## EXERCISE AIM
Return the stretch from the line with "Viewport: 796px width, 572px height." through the line with "Viewport: 1516px width, 784px height." in the data below, character for character, skipping all pictures.

BEGIN INPUT

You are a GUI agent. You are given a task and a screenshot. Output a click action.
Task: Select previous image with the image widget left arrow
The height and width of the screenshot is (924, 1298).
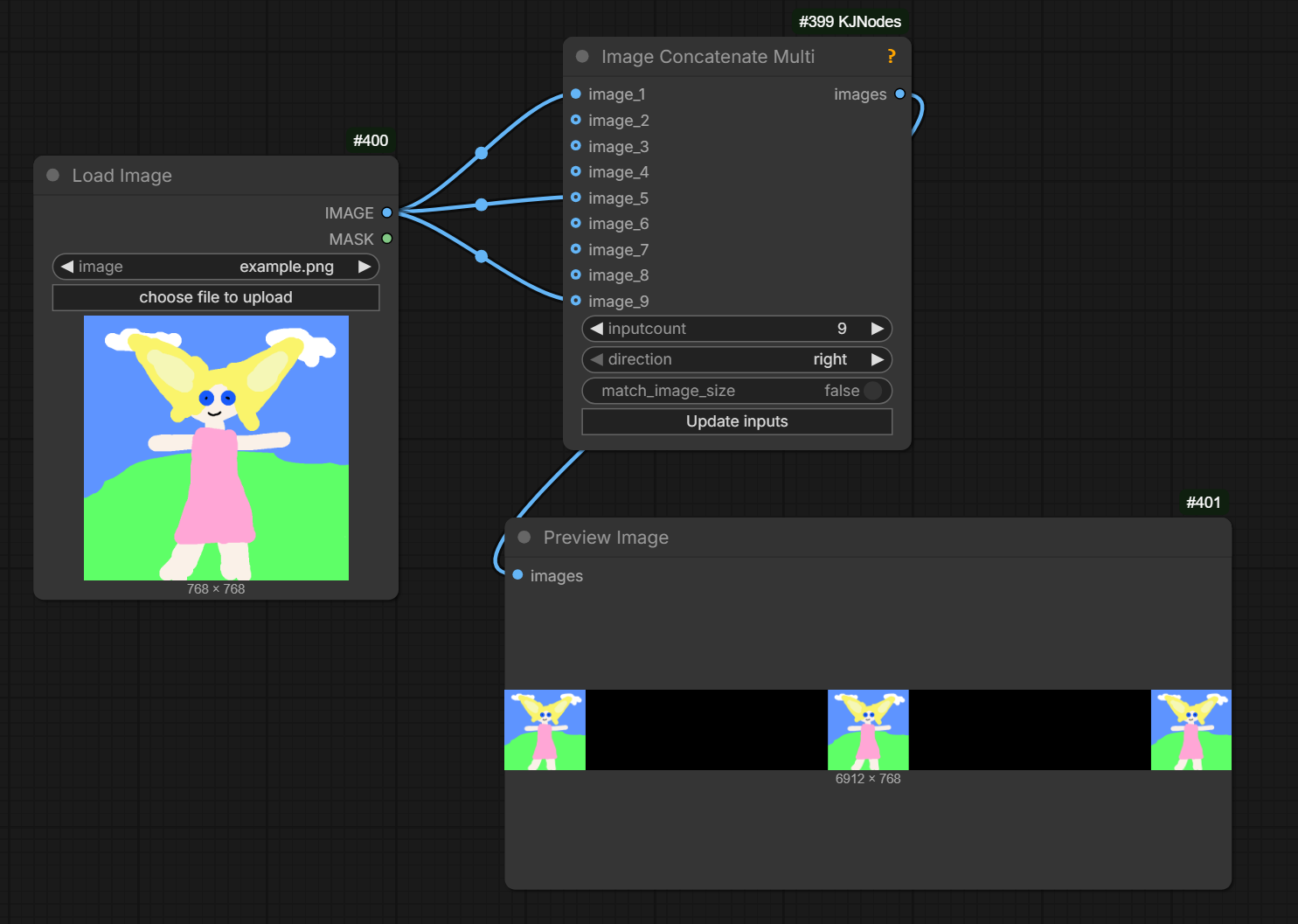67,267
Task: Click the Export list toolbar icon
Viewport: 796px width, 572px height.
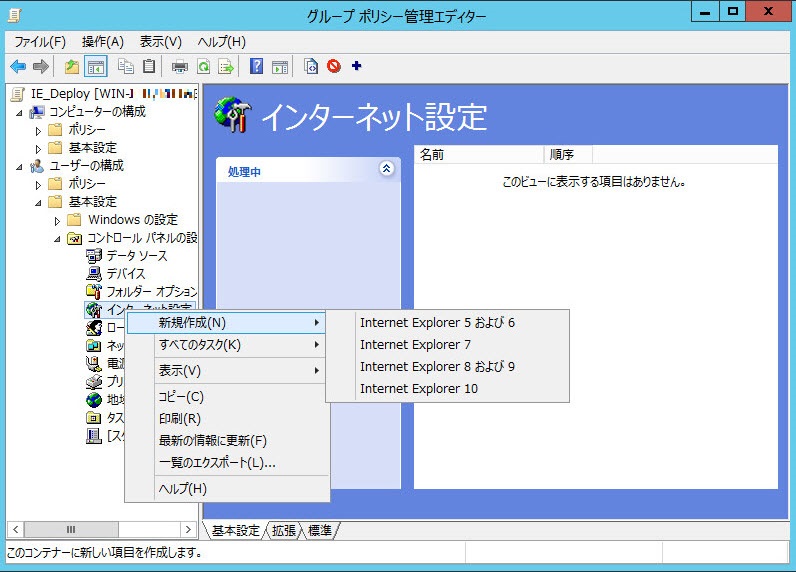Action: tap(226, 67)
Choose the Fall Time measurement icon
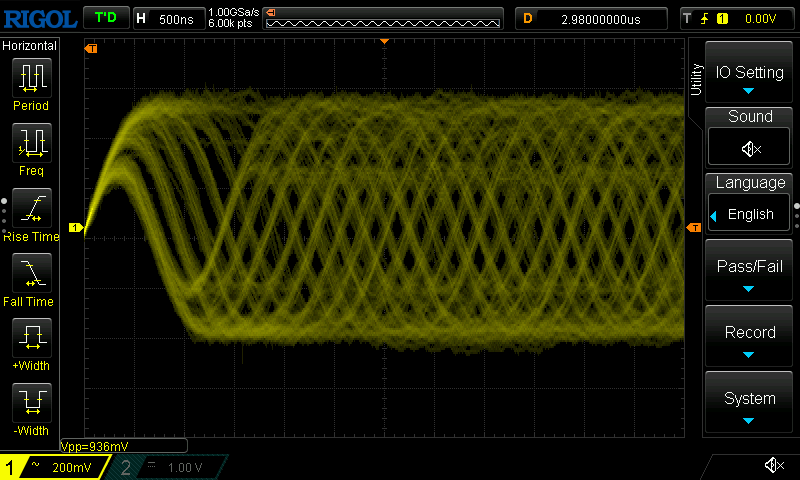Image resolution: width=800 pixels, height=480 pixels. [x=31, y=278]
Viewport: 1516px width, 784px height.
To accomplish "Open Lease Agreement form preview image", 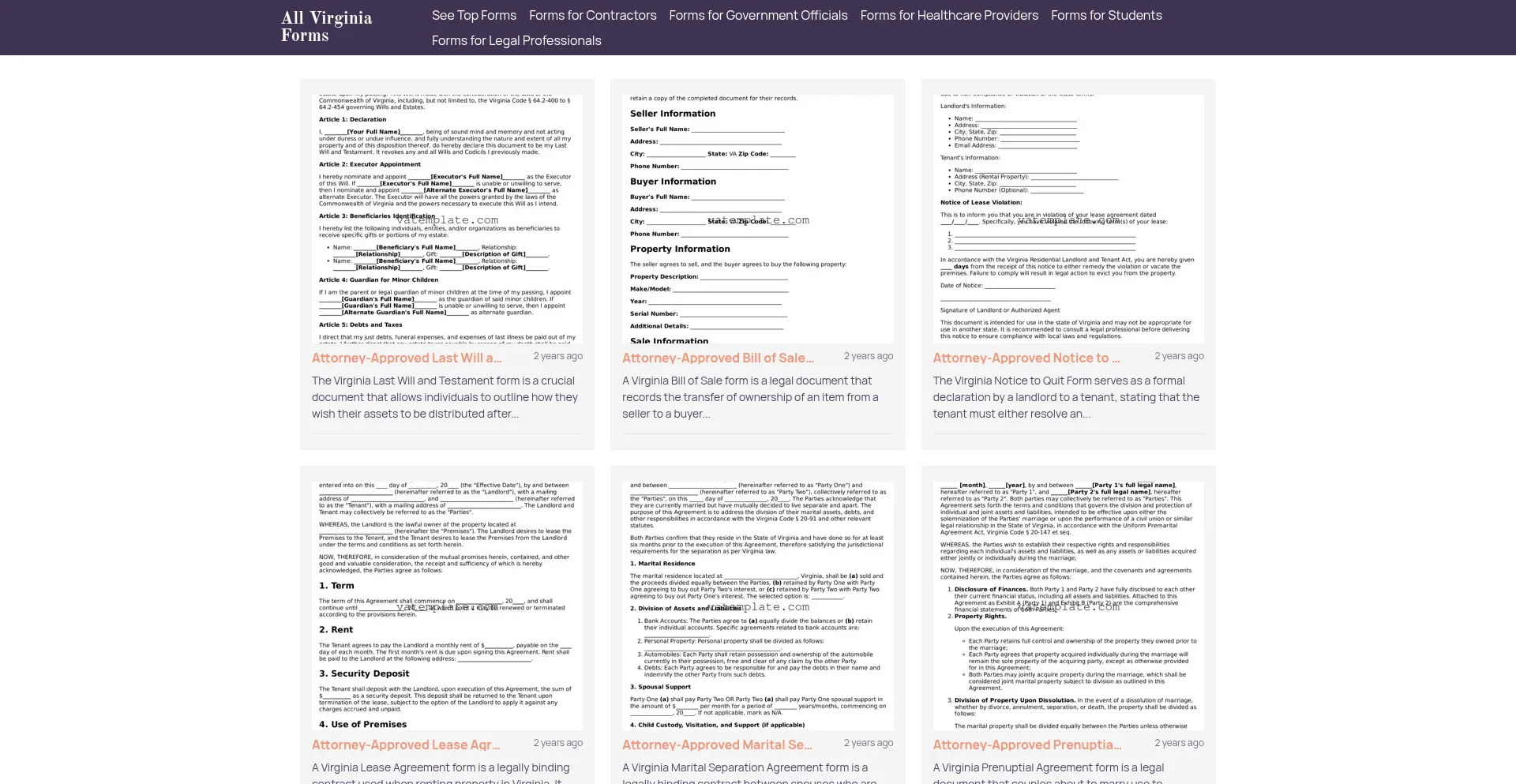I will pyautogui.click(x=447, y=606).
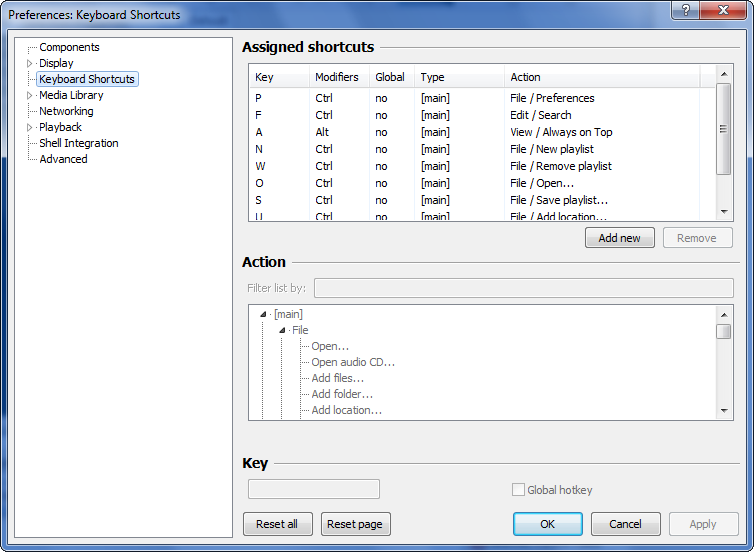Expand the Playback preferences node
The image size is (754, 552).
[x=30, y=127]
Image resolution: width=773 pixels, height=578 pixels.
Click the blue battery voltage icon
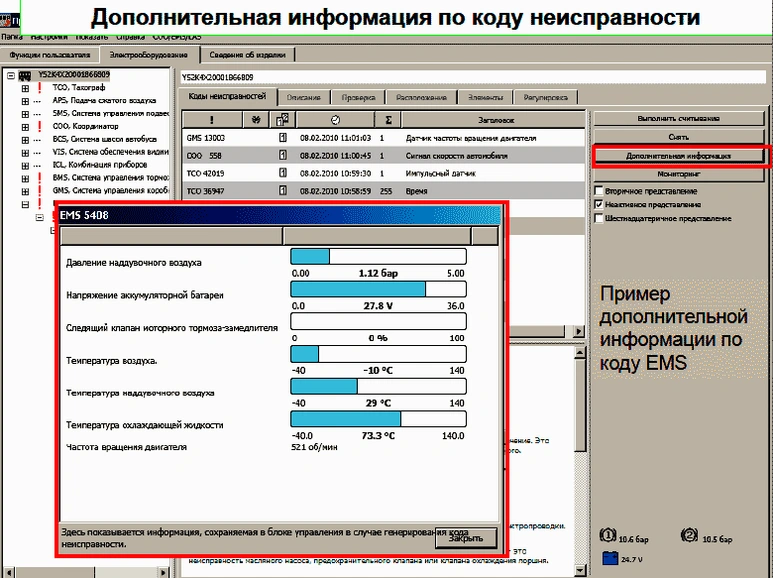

END INPUT

## WRITTEN ANSWER
Viewport: 796px width, 572px height.
Action: tap(226, 67)
Choose the Fall Time measurement icon
Image resolution: width=800 pixels, height=480 pixels. [x=31, y=278]
Viewport: 1516px width, 784px height.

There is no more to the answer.